(Exercise input)

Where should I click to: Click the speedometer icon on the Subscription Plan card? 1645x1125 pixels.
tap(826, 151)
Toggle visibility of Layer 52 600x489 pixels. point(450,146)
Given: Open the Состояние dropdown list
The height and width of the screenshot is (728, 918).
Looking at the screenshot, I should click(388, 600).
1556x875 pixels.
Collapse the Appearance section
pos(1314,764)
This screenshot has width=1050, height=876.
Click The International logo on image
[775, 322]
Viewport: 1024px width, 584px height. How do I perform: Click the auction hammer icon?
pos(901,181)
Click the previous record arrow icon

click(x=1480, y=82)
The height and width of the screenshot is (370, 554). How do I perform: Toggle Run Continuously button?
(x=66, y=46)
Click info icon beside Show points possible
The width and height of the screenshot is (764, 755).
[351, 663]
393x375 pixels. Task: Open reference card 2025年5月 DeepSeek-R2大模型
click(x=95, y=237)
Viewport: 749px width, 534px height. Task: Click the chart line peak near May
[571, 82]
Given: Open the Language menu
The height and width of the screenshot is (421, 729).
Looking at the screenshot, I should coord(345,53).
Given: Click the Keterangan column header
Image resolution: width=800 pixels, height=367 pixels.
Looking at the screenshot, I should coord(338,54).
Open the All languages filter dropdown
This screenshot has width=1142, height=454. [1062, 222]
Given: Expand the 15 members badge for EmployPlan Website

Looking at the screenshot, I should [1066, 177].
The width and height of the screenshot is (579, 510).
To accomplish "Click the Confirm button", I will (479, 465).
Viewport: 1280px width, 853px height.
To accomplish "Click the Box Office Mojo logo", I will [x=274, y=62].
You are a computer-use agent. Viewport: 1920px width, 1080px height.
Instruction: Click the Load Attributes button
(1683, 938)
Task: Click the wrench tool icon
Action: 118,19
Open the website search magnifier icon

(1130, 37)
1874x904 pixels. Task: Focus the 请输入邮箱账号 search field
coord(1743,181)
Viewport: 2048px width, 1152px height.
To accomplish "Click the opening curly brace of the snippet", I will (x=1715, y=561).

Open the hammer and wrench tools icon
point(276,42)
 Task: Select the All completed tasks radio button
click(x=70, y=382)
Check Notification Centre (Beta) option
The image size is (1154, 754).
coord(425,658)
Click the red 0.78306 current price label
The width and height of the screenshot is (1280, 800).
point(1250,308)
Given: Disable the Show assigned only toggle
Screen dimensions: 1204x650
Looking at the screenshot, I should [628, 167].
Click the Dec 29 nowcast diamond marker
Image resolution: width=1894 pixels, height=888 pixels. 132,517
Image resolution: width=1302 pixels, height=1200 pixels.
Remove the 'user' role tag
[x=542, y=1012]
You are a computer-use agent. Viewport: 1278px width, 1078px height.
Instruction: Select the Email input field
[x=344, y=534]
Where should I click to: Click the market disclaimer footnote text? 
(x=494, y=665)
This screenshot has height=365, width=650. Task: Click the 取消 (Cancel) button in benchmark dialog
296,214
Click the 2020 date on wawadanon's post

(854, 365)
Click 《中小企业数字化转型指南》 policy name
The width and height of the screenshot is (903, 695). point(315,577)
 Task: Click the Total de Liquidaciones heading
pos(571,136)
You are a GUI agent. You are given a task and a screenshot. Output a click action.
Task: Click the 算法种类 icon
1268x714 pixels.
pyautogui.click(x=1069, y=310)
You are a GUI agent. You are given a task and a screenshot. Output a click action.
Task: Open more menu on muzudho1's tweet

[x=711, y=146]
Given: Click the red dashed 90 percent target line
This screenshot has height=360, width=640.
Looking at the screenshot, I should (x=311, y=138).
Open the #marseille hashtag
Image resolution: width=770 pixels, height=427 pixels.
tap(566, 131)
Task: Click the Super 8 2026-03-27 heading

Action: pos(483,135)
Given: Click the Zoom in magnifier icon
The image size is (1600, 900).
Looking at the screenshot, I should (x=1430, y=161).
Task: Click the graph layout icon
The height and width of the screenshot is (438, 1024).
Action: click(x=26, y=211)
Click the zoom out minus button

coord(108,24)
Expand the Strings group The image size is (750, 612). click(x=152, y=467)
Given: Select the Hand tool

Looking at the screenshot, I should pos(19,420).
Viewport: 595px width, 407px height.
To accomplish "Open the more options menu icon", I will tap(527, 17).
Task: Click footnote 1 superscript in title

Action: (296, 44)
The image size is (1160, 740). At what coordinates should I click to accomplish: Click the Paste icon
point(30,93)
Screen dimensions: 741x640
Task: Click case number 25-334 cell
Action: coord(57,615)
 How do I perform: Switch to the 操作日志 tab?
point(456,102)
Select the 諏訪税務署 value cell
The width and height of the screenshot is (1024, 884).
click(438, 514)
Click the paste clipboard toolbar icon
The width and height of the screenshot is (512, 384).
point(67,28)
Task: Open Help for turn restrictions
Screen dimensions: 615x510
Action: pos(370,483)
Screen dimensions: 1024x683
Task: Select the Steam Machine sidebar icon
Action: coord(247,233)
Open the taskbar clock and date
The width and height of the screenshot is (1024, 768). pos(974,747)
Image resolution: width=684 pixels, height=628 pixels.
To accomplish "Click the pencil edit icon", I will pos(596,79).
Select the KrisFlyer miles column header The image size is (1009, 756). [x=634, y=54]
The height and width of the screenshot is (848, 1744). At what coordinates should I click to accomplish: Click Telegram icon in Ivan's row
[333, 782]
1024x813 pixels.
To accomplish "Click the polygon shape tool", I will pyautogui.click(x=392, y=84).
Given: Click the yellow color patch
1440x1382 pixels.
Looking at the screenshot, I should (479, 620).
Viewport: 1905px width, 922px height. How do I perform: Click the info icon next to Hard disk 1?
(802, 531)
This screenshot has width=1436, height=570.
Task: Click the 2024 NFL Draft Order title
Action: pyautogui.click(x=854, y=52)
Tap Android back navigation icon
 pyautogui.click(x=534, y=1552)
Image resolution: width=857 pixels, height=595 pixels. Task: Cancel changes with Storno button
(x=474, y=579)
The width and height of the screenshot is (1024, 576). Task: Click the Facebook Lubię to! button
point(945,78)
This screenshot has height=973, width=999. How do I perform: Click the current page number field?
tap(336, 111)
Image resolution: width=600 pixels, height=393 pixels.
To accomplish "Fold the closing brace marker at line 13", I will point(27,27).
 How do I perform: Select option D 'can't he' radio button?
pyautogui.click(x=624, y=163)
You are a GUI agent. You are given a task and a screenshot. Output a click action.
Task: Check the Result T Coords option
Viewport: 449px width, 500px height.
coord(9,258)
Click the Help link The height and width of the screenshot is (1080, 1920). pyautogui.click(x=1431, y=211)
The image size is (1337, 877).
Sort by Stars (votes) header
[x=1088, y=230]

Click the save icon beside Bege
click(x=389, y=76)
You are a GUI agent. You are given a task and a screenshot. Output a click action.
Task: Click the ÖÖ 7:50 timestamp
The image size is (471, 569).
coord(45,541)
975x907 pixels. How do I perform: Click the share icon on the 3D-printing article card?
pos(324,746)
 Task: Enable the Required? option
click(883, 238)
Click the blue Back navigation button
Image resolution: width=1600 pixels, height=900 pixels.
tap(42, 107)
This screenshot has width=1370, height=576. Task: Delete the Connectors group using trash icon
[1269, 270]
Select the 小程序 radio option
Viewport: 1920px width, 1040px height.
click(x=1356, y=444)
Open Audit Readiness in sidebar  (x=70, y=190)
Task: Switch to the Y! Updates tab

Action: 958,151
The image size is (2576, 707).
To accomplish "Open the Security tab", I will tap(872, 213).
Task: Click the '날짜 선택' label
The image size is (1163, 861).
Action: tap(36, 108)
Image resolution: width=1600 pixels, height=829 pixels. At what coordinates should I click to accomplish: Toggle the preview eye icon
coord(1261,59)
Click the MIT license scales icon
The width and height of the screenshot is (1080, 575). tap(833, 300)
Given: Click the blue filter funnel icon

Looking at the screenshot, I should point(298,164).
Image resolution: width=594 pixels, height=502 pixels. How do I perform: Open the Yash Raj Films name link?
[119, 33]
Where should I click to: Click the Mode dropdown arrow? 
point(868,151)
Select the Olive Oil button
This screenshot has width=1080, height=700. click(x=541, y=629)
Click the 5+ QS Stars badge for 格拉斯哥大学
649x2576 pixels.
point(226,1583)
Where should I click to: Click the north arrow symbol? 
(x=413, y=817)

(What to produce)
Return, exactly, the lines from the first line of the records above to the line containing "1556x875 pixels.", both included.

(Answer space)
Where should I click to: Click the speedometer icon on the Subscription Plan card? 1645x1125 pixels.
tap(826, 151)
Toggle visibility of Layer 52 600x489 pixels. point(450,146)
Given: Open the Состояние dropdown list
The height and width of the screenshot is (728, 918).
Looking at the screenshot, I should click(388, 600).
1556x875 pixels.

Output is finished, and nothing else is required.